### WHAT THE TASK REQUIRES
At the line containing "Click the yellow", begin retyping, and stop after the last line of the data; add nothing.

### GIVEN RECORDS
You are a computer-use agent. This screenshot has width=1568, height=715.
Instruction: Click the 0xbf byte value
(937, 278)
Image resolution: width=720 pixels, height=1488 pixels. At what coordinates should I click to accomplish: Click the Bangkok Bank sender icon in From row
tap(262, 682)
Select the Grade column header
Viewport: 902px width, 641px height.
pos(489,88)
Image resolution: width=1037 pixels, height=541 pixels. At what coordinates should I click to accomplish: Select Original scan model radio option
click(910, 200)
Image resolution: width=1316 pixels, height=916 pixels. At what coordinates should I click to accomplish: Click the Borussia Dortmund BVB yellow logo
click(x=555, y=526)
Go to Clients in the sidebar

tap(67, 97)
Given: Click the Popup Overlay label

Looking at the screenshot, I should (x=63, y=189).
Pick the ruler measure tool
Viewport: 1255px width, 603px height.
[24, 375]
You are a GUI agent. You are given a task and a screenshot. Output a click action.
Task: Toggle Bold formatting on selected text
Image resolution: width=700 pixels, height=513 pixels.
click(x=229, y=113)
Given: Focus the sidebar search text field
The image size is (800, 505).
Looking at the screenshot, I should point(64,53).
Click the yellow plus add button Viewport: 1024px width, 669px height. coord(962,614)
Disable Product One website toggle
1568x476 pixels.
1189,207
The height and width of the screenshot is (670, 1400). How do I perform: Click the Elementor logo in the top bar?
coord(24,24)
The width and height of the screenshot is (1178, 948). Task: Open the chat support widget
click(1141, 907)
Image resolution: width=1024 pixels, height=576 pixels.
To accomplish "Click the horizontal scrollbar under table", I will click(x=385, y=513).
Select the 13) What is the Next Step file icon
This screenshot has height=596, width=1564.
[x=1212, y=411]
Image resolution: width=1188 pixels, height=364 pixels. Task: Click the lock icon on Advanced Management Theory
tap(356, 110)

### THE ANSWER
Click the yellow plus add button Viewport: 1024px width, 669px height. coord(962,614)
Disable Product One website toggle
1568x476 pixels.
1189,207
The height and width of the screenshot is (670, 1400). How do I perform: Click the Elementor logo in the top bar?
coord(24,24)
The width and height of the screenshot is (1178, 948). Task: Open the chat support widget
click(1141, 907)
Image resolution: width=1024 pixels, height=576 pixels.
To accomplish "Click the horizontal scrollbar under table", I will click(x=385, y=513).
Select the 13) What is the Next Step file icon
This screenshot has height=596, width=1564.
[x=1212, y=411]
Image resolution: width=1188 pixels, height=364 pixels. Task: Click the lock icon on Advanced Management Theory
tap(356, 110)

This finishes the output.